**DO THIS**: Please turn every line of the records into a numbered list, skipping blank lines and leaving out the pictures.

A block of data
▽
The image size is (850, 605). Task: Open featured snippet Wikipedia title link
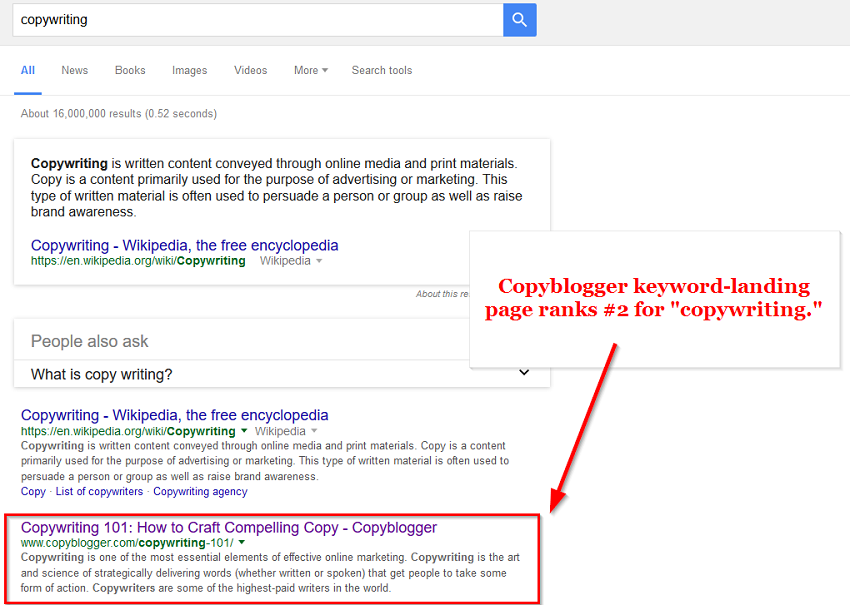click(184, 245)
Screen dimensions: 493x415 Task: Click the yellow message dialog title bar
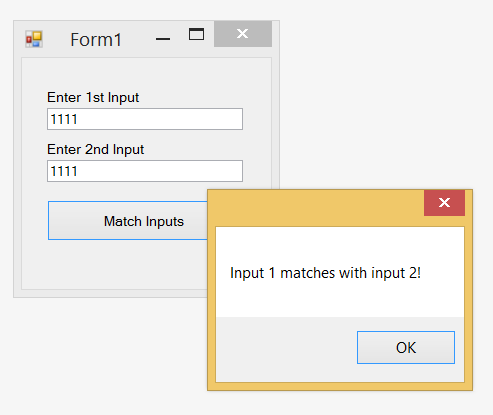(x=316, y=208)
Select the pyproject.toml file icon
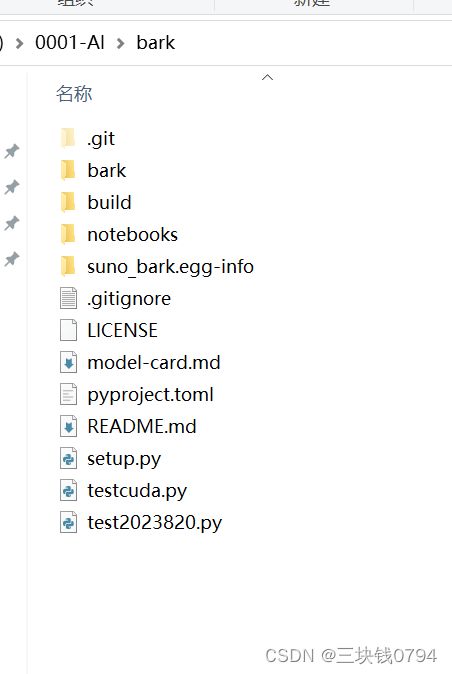 pos(68,394)
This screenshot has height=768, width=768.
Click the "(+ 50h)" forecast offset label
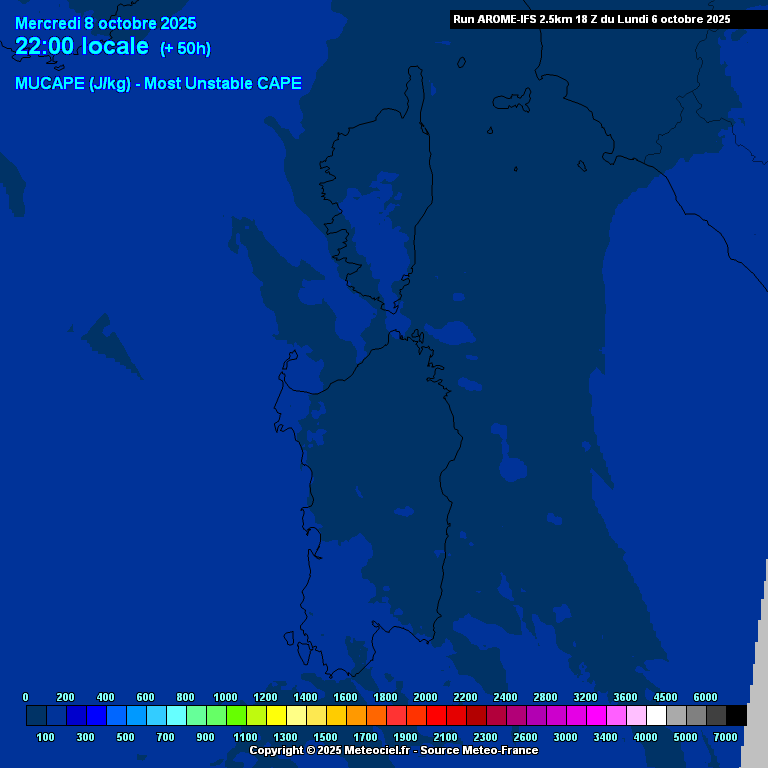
△
**THE RESPONSE**:
1. The image size is (850, 605). Task: Open featured snippet Wikipedia title link
2. click(184, 245)
3. Screen dimensions: 493x415 Task: Click the yellow message dialog title bar
4. (x=316, y=208)
5. Select the pyproject.toml file icon
6.  pos(68,394)
7. This screenshot has height=768, width=768.
8. Click the "(+ 50h)" forecast offset label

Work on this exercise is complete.